:: SHORT TASK A ::
According to the post about Bill Brown's poetry book, where was the book bought?
:: SHORT TASK B ::
Carry on the post about Bill Brown's poetry book, starting after its final line.

--- Start TEXT SEGMENT ---

I need more poetry in my life. This occurred to me not long ago when I noticed on my shelf Bill Brown‘s book, The Gods of Little Pleasures. I had bought this in a tiny craft store in Virginia on my honeymoon 12 years ago, and had still not finished it. This week, I finally did.
And loved it. Brown’s poetry is exactly the kind of thing I like. His themes include reverence for age and a domestic life enhanced by appreciation for the natural world. I wish I could share more of this wonderful collection, but here are two items.
First, Brown reading the last poem in the book, from which the title comes:
“Worship” appears to be the end of a little trilogy that concludes The Gods of Little Pleasures. The other two–“Backwoods Vespers” and “Prayer”–are also excellent.
Second, here’s another one I loved, appropriate for this time of year:
The cat on the porch cocks an eye
as I tote wood for October’s fire. Perhaps she
remembers naps beside the hearth.

--- End TEXT SEGMENT ---
--- Start DATA PROVIDED ---

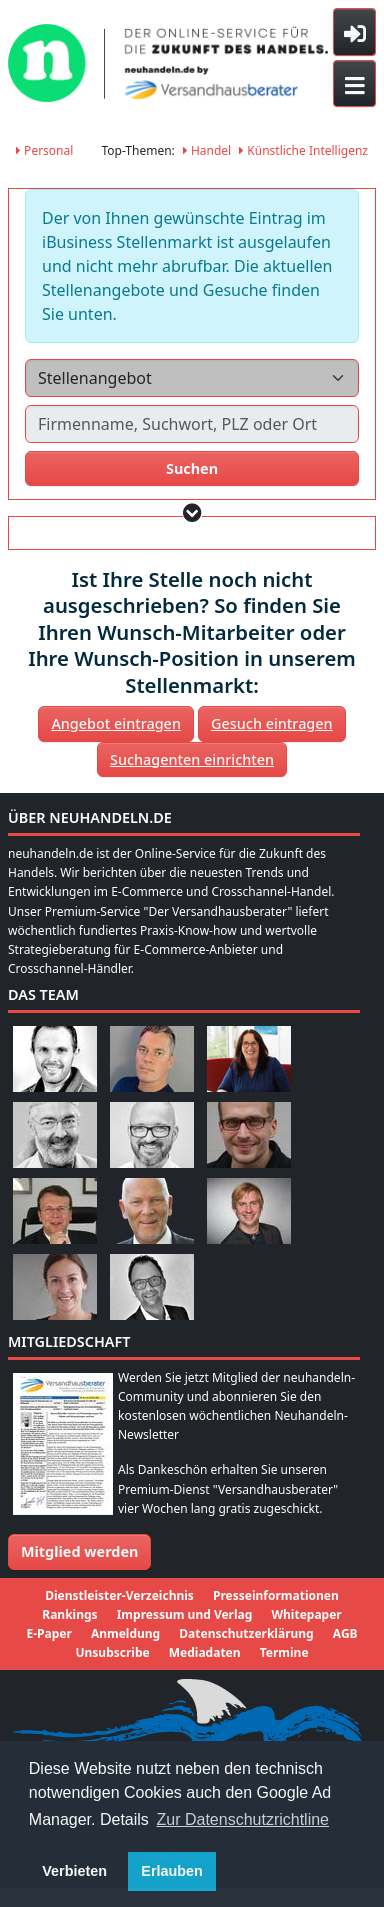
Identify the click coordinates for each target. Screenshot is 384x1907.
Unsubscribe (112, 1652)
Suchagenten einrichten (192, 759)
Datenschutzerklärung (246, 1633)
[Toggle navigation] (354, 84)
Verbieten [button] (74, 1871)
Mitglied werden (79, 1551)
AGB (345, 1633)
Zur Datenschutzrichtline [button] (243, 1819)
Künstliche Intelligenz (303, 150)
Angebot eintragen (116, 723)
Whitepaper (306, 1614)
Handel (207, 150)
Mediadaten (205, 1652)
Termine (284, 1652)
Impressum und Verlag (185, 1614)
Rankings (69, 1614)
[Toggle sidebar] (354, 32)
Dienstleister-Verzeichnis (119, 1595)
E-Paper (48, 1633)
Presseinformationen (276, 1595)
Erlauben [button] (172, 1871)
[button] (192, 512)
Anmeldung (125, 1633)
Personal (44, 150)
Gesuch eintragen (272, 723)
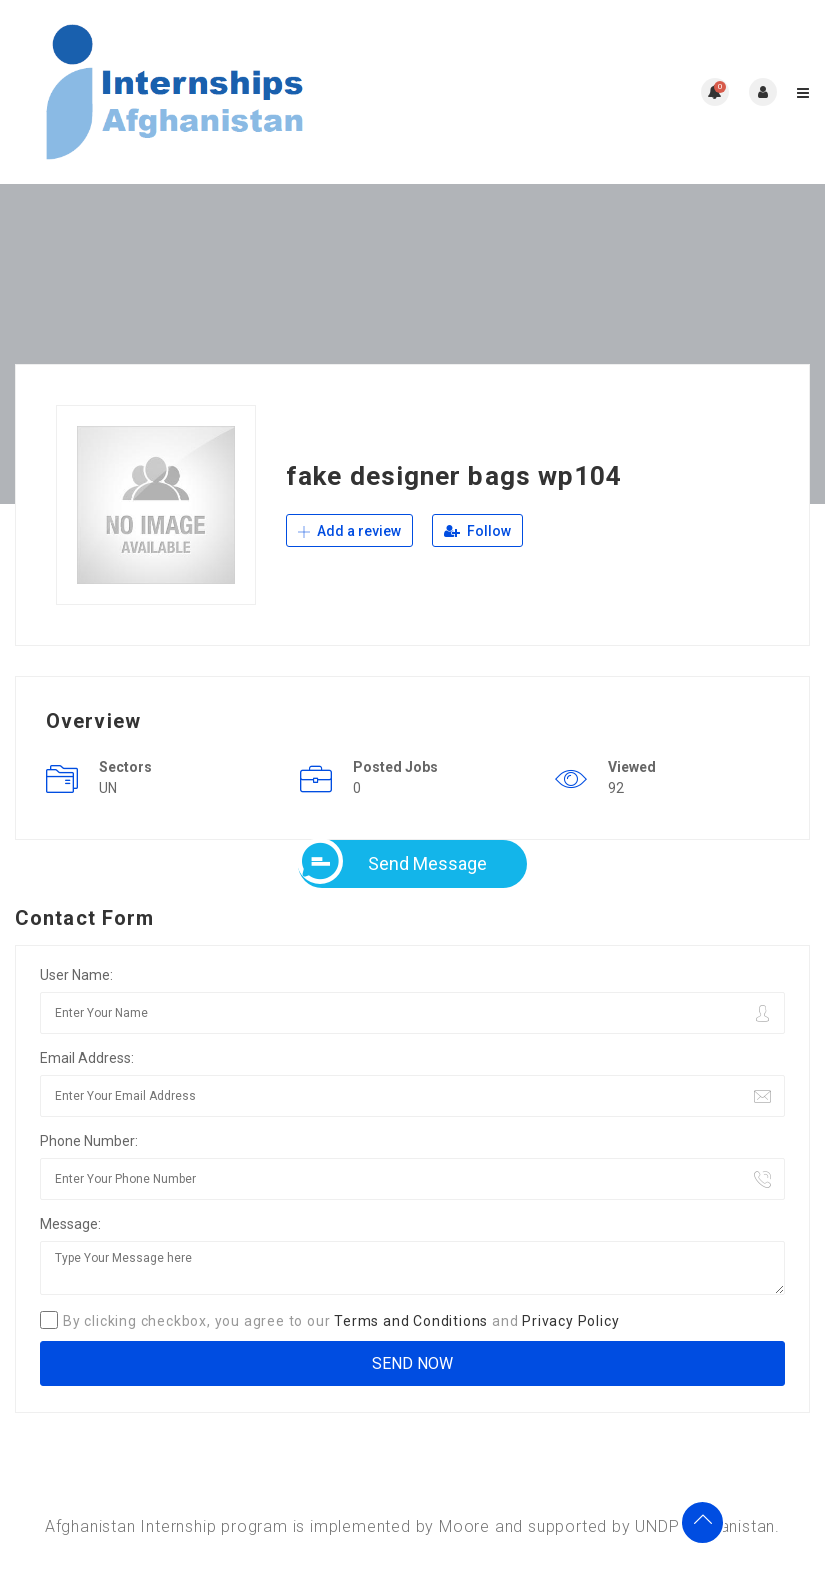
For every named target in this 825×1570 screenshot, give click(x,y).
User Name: (76, 975)
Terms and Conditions (411, 1321)
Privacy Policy (570, 1321)
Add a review (349, 531)
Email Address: (87, 1058)
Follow (477, 531)
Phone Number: (89, 1141)
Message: (70, 1224)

--- End DATA PROVIDED ---

:: EXERCISE RESPONSE A ::
In a tiny craft store in Virginia, on the writer's honeymoon 12 years ago.

:: EXERCISE RESPONSE B ::
“First frost, first fire,” my father said;
and this morning’s yard is ashimmer.
Lost in the push of my life, the one
to earn bread and shelter, it’s good
to recognize an order both immediate
and beyond my plans. Hope, like desert rain,
is always welcome. That’s the danger.
This morning hope comes in little rituals
lost to summer: splitting wood, gathering
kindling from oak branches at the fence.
Building the first fall fire is like lighting
a prayer candle to some space lost
among the daily rhythms of the heart.
One can stop time only in dreams,
but at the edge of a season, I sense
a slowing of the blood; something resolute
and fleeting is remembered for an hour,
then forgotten. I take my coffee to the porch,
sit by the cat, and watch the first smoke rise
in unknown messages toward heaven.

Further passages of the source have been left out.